The molecular etiology and treatment of glucocorticoid-induced osteoporosis

• Published in: Ci ji yi xue za zhi Vol. 33; no. 3; pp. 212 - 223
• Main Authors: Peng, Cheng-Huan, Lin, Wen-Ying, Yeh, Kuang-Ting, Chen, Ing-Ho, Wu, Wen-Tien, Lin, Ming-Der
• Format: Journal Article
• Language: English
• Published: India Wolters Kluwer - Medknow Publications 01.07.2021; Medknow Publications and Media Pvt.
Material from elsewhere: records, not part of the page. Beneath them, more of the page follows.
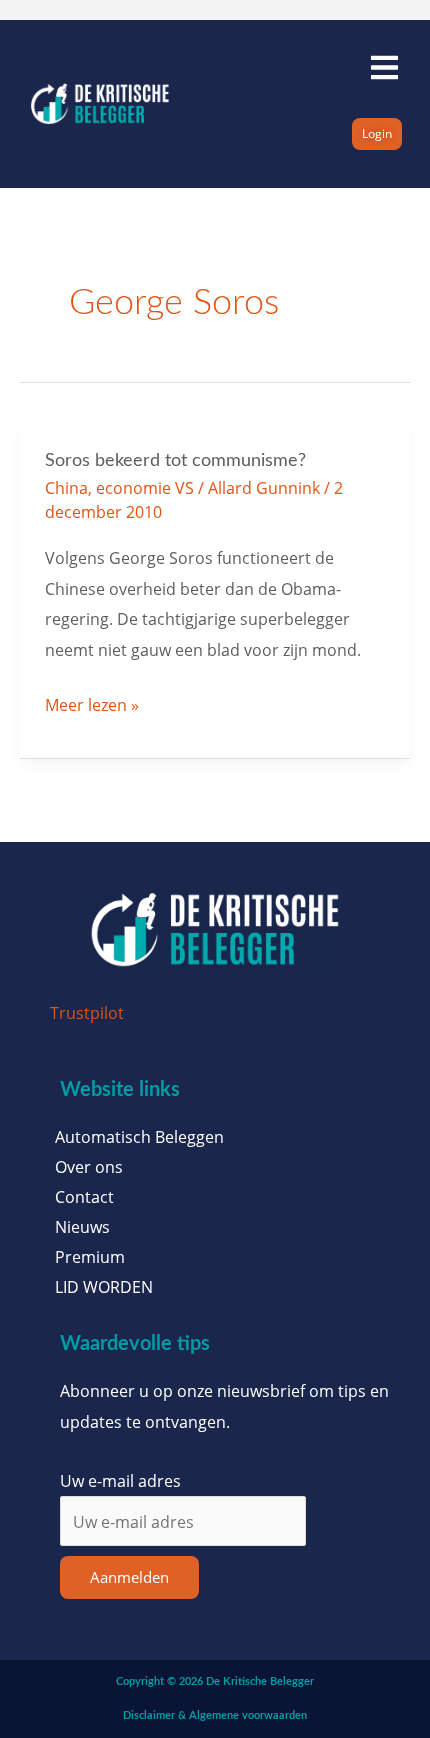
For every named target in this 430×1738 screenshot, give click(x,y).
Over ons (89, 1167)
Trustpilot (87, 1012)
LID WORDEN (104, 1287)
Ltd; Wolters Kluwer - Medknow; Wolters Kluwer Medknow Publications
• Subjects: bone remodeling; Corticosteroids; Denosumab; Development and progression; glucocorticoid; osteoblast; osteoclast; Osteoporosis; Review; secondary osteoporosis; Osteoblast; Osteoclast; Bone remodeling; Secondary osteoporosis; Glucocorticoid
• ISSN: 1016-3190; 2223-8956; 2223-8956
• DOI: 10.4103/tcmj.tcmj_233_20

Glucocorticoid-induced osteoporosis (GIOP) is the most common form of secondary osteoporosis, accounting for 20% of osteoporosis diagnoses. Using glucocorticoids for >6 months leads to osteoporosis in 50% of patients, resulting in an increased risk of fracture and death. Osteoblasts, osteocytes, and osteoclasts work together to maintain bone homeostasis. When bone formation and resorption are out of balance, abnormalities in bone structure or function may occur. Excess glucocorticoids disrupt the bone homeostasis by promoting osteoclast formation and prolonging osteoclasts' lifespan, leading to an increase in bone resorption. On the other hand, glucocorticoids inhibit osteoblasts' formation and facilitate apoptosis of osteoblasts and osteocytes, resulting in a reduction of bone formation. Several signaling pathways, signaling modulators, endocrines, and cytokines are involved in the molecular etiology of GIOP. Clinically, adults ≥40 years of age using glucocorticoids chronically with a high fracture risk are considered to have medical intervention. In addition to vitamin D and calcium tablet supplementations, the major therapeutic options approved for GIOP treatment include antiresorption drug bisphosphonates, parathyroid hormone N-terminal fragment teriparatide, and the monoclonal antibody denosumab. The selective estrogen receptor modulator can only be used under specific condition for postmenopausal women who have GIOP but fail to the regular GIOP treatment or have specific therapeutic contraindications. In this review, we focus on the molecular etiology of GIOP and the molecular pharmacology of the therapeutic drugs used for GIOP treatment.